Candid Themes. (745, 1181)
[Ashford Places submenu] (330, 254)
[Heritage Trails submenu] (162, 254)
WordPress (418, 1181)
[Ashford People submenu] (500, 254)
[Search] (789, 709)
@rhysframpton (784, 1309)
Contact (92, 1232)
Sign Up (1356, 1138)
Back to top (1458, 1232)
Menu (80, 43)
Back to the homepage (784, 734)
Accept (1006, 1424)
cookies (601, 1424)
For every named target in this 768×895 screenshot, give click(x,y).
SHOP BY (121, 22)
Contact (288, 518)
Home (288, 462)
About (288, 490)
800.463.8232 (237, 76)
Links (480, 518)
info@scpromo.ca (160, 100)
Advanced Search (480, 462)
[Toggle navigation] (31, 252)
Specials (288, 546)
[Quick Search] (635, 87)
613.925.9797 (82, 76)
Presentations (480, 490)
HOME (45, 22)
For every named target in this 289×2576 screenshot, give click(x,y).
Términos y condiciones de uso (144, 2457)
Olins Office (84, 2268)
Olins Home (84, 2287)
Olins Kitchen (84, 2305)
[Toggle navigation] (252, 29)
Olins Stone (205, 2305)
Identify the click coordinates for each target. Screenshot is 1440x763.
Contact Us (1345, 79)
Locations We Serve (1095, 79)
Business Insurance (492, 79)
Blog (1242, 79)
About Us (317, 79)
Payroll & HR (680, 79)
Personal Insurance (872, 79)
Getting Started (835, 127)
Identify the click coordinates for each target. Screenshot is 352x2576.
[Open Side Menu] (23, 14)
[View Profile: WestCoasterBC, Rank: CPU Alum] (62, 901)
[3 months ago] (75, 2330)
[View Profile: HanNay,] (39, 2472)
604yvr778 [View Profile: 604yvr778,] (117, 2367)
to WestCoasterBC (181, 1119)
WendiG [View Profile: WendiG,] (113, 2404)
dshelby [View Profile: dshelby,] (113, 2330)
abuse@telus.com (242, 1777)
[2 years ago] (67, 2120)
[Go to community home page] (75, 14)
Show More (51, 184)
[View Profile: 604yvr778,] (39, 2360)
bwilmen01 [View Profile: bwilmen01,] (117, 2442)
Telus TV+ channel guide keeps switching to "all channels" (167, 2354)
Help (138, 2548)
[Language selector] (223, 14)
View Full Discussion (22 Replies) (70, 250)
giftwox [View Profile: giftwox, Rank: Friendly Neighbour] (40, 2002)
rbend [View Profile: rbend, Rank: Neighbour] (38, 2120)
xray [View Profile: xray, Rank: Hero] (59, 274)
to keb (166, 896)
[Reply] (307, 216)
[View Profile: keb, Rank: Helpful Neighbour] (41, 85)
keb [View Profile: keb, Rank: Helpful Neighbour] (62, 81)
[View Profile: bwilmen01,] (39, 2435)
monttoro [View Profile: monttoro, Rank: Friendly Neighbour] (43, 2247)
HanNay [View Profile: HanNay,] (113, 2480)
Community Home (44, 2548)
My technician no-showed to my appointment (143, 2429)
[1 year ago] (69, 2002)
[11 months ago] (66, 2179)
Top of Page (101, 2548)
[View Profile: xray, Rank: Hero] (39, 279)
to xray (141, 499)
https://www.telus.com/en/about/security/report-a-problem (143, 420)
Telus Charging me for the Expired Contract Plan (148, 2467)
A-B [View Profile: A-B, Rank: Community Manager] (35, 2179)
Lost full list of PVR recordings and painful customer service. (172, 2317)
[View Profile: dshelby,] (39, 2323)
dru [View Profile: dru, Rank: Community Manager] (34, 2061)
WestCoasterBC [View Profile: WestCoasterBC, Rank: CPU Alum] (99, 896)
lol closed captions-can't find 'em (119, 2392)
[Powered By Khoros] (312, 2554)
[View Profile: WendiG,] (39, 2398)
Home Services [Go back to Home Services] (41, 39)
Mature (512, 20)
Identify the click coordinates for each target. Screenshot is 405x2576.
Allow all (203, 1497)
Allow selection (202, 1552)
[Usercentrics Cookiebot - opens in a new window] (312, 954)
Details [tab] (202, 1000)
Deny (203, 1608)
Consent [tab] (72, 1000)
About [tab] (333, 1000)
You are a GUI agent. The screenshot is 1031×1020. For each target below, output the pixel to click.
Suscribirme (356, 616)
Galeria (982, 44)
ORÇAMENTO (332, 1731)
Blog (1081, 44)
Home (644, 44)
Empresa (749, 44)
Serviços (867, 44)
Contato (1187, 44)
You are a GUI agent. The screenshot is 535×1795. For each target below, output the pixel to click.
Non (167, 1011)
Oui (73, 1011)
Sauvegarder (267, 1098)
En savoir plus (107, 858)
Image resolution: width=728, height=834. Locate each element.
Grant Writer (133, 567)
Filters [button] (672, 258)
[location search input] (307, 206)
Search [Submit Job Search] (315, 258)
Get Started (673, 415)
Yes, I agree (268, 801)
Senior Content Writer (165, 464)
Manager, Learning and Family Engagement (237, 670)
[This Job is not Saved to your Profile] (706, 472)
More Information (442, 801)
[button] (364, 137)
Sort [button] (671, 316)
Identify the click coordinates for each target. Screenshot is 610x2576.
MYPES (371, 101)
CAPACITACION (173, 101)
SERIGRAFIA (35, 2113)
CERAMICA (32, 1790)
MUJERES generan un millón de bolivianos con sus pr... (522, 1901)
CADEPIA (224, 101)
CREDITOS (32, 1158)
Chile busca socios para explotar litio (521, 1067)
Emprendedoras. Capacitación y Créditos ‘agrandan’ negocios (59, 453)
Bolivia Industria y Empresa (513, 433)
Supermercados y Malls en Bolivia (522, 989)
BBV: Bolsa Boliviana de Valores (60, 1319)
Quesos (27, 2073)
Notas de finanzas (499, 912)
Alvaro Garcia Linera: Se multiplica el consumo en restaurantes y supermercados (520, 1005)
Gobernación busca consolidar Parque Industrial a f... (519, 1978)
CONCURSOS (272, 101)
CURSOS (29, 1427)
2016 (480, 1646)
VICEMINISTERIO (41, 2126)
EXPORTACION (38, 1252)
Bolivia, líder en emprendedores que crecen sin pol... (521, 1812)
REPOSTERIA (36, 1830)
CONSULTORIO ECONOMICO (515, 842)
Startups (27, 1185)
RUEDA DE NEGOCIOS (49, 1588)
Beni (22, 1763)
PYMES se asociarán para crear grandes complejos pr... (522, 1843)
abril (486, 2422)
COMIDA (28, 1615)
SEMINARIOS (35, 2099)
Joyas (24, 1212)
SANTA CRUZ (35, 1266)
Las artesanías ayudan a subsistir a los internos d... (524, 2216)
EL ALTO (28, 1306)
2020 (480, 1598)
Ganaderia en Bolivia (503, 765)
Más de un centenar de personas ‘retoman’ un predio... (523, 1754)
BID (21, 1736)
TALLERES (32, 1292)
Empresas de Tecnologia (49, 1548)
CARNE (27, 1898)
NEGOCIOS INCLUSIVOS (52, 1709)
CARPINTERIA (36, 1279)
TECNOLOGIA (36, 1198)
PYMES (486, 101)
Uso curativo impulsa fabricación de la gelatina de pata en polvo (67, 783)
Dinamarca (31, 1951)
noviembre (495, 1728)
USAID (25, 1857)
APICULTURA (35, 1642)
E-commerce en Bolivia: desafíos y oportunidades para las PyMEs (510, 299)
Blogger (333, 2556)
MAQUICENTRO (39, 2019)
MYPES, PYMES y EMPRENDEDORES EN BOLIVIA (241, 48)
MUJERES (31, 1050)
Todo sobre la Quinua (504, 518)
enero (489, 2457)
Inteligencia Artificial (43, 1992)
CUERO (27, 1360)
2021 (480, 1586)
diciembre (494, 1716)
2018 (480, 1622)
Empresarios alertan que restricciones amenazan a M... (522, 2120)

______________________________

▶ AIM: Express every line of the entries above as a JSON list of strings, one string per line, omitting any blank lines.

▶ RESULT OF THIS TASK:
[
  "Candid Themes. (745, 1181)",
  "[Ashford Places submenu] (330, 254)",
  "[Heritage Trails submenu] (162, 254)",
  "WordPress (418, 1181)",
  "[Ashford People submenu] (500, 254)",
  "[Search] (789, 709)",
  "@rhysframpton (784, 1309)",
  "Contact (92, 1232)",
  "Sign Up (1356, 1138)",
  "Back to top (1458, 1232)",
  "Menu (80, 43)",
  "Back to the homepage (784, 734)",
  "Accept (1006, 1424)",
  "cookies (601, 1424)",
  "For every named target in this 768×895 screenshot, give click(x,y).",
  "SHOP BY (121, 22)",
  "Contact (288, 518)",
  "Home (288, 462)",
  "About (288, 490)",
  "800.463.8232 (237, 76)",
  "Links (480, 518)",
  "info@scpromo.ca (160, 100)",
  "Advanced Search (480, 462)",
  "[Toggle navigation] (31, 252)",
  "Specials (288, 546)",
  "[Quick Search] (635, 87)",
  "613.925.9797 (82, 76)",
  "Presentations (480, 490)",
  "HOME (45, 22)",
  "For every named target in this 289×2576 screenshot, give click(x,y).",
  "Términos y condiciones de uso (144, 2457)",
  "Olins Office (84, 2268)",
  "Olins Home (84, 2287)",
  "Olins Kitchen (84, 2305)",
  "[Toggle navigation] (252, 29)",
  "Olins Stone (205, 2305)",
  "Identify the click coordinates for each target. Screenshot is 1440x763.",
  "Contact Us (1345, 79)",
  "Locations We Serve (1095, 79)",
  "Business Insurance (492, 79)",
  "Blog (1242, 79)",
  "About Us (317, 79)",
  "Payroll & HR (680, 79)",
  "Personal Insurance (872, 79)",
  "Getting Started (835, 127)",
  "Identify the click coordinates for each target. Screenshot is 352x2576.",
  "[Open Side Menu] (23, 14)",
  "[View Profile: WestCoasterBC, Rank: CPU Alum] (62, 901)",
  "[3 months ago] (75, 2330)",
  "[View Profile: HanNay,] (39, 2472)",
  "604yvr778 [View Profile: 604yvr778,] (117, 2367)",
  "to WestCoasterBC (181, 1119)",
  "WendiG [View Profile: WendiG,] (113, 2404)",
  "dshelby [View Profile: dshelby,] (113, 2330)",
  "abuse@telus.com (242, 1777)",
  "[2 years ago] (67, 2120)",
  "[Go to community home page] (75, 14)",
  "Show More (51, 184)",
  "[View Profile: 604yvr778,] (39, 2360)",
  "bwilmen01 [View Profile: bwilmen01,] (117, 2442)",
  "Telus TV+ channel guide keeps switching to \"all channels\" (167, 2354)",
  "Help (138, 2548)",
  "[Language selector] (223, 14)",
  "View Full Discussion (22 Replies) (70, 250)",
  "giftwox [View Profile: giftwox, Rank: Friendly Neighbour] (40, 2002)",
  "rbend [View Profile: rbend, Rank: Neighbour] (38, 2120)",
  "xray [View Profile: xray, Rank: Hero] (59, 274)",
  "to keb (166, 896)",
  "[Reply] (307, 216)",
  "[View Profile: keb, Rank: Helpful Neighbour] (41, 85)",
  "keb [View Profile: keb, Rank: Helpful Neighbour] (62, 81)",
  "[View Profile: bwilmen01,] (39, 2435)",
  "monttoro [View Profile: monttoro, Rank: Friendly Neighbour] (43, 2247)",
  "HanNay [View Profile: HanNay,] (113, 2480)",
  "Community Home (44, 2548)",
  "My technician no-showed to my appointment (143, 2429)",
  "[1 year ago] (69, 2002)",
  "[11 months ago] (66, 2179)",
  "Top of Page (101, 2548)",
  "[View Profile: xray, Rank: Hero] (39, 279)",
  "to xray (141, 499)",
  "https://www.telus.com/en/about/security/report-a-problem (143, 420)",
  "Telus Charging me for the Expired Contract Plan (148, 2467)",
  "A-B [View Profile: A-B, Rank: Community Manager] (35, 2179)",
  "Lost full list of PVR recordings and painful customer service. (172, 2317)",
  "[View Profile: dshelby,] (39, 2323)",
  "dru [View Profile: dru, Rank: Community Manager] (34, 2061)",
  "WestCoasterBC [View Profile: WestCoasterBC, Rank: CPU Alum] (99, 896)",
  "lol closed captions-can't find 'em (119, 2392)",
  "[Powered By Khoros] (312, 2554)",
  "[View Profile: WendiG,] (39, 2398)",
  "Home Services [Go back to Home Services] (41, 39)",
  "Mature (512, 20)",
  "Identify the click coordinates for each target. Screenshot is 405x2576.",
  "Allow all (203, 1497)",
  "Allow selection (202, 1552)",
  "[Usercentrics Cookiebot - opens in a new window] (312, 954)",
  "Details [tab] (202, 1000)",
  "Deny (203, 1608)",
  "Consent [tab] (72, 1000)",
  "About [tab] (333, 1000)",
  "You are a GUI agent. The screenshot is 1031×1020. For each target below, output the pixel to click.",
  "Suscribirme (356, 616)",
  "Galeria (982, 44)",
  "ORÇAMENTO (332, 1731)",
  "Blog (1081, 44)",
  "Home (644, 44)",
  "Empresa (749, 44)",
  "Serviços (867, 44)",
  "Contato (1187, 44)",
  "You are a GUI agent. The screenshot is 535×1795. For each target below, output the pixel to click.",
  "Non (167, 1011)",
  "Oui (73, 1011)",
  "Sauvegarder (267, 1098)",
  "En savoir plus (107, 858)",
  "Image resolution: width=728, height=834. Locate each element.",
  "Grant Writer (133, 567)",
  "Filters [button] (672, 258)",
  "[location search input] (307, 206)",
  "Search [Submit Job Search] (315, 258)",
  "Get Started (673, 415)",
  "Yes, I agree (268, 801)",
  "Senior Content Writer (165, 464)",
  "Manager, Learning and Family Engagement (237, 670)",
  "[This Job is not Saved to your Profile] (706, 472)",
  "More Information (442, 801)",
  "[button] (364, 137)",
  "Sort [button] (671, 316)",
  "Identify the click coordinates for each target. Screenshot is 610x2576.",
  "MYPES (371, 101)",
  "CAPACITACION (173, 101)",
  "SERIGRAFIA (35, 2113)",
  "CERAMICA (32, 1790)",
  "MUJERES generan un millón de bolivianos con sus pr... (522, 1901)",
  "CADEPIA (224, 101)",
  "CREDITOS (32, 1158)",
  "Chile busca socios para explotar litio (521, 1067)",
  "Emprendedoras. Capacitación y Créditos ‘agrandan’ negocios (59, 453)",
  "Bolivia Industria y Empresa (513, 433)",
  "Supermercados y Malls en Bolivia (522, 989)",
  "BBV: Bolsa Boliviana de Valores (60, 1319)",
  "Quesos (27, 2073)",
  "Notas de finanzas (499, 912)",
  "Alvaro Garcia Linera: Se multiplica el consumo en restaurantes y supermercados (520, 1005)",
  "Gobernación busca consolidar Parque Industrial a f... (519, 1978)",
  "CONCURSOS (272, 101)",
  "CURSOS (29, 1427)",
  "2016 (480, 1646)",
  "VICEMINISTERIO (41, 2126)",
  "EXPORTACION (38, 1252)",
  "Bolivia, líder en emprendedores que crecen sin pol... (521, 1812)",
  "REPOSTERIA (36, 1830)",
  "CONSULTORIO ECONOMICO (515, 842)",
  "Startups (27, 1185)",
  "RUEDA DE NEGOCIOS (49, 1588)",
  "Beni (22, 1763)",
  "PYMES se asociarán para crear grandes complejos pr... (522, 1843)",
  "abril (486, 2422)",
  "COMIDA (28, 1615)",
  "SEMINARIOS (35, 2099)",
  "Joyas (24, 1212)",
  "SANTA CRUZ (35, 1266)",
  "Las artesanías ayudan a subsistir a los internos d... (524, 2216)",
  "EL ALTO (28, 1306)",
  "2020 (480, 1598)",
  "Ganaderia en Bolivia (503, 765)",
  "Más de un centenar de personas ‘retoman’ un predio... (523, 1754)",
  "BID (21, 1736)",
  "TALLERES (32, 1292)",
  "Empresas de Tecnologia (49, 1548)",
  "CARNE (27, 1898)",
  "NEGOCIOS INCLUSIVOS (52, 1709)",
  "CARPINTERIA (36, 1279)",
  "TECNOLOGIA (36, 1198)",
  "PYMES (486, 101)",
  "Uso curativo impulsa fabricación de la gelatina de pata en polvo (67, 783)",
  "Dinamarca (31, 1951)",
  "noviembre (495, 1728)",
  "USAID (25, 1857)",
  "APICULTURA (35, 1642)",
  "E-commerce en Bolivia: desafíos y oportunidades para las PyMEs (510, 299)",
  "Blogger (333, 2556)",
  "MAQUICENTRO (39, 2019)",
  "MYPES, PYMES y EMPRENDEDORES EN BOLIVIA (241, 48)",
  "MUJERES (31, 1050)",
  "Todo sobre la Quinua (504, 518)",
  "enero (489, 2457)",
  "Inteligencia Artificial (43, 1992)",
  "CUERO (27, 1360)",
  "2021 (480, 1586)",
  "diciembre (494, 1716)",
  "2018 (480, 1622)",
  "Empresarios alertan que restricciones amenazan a M... (522, 2120)"
]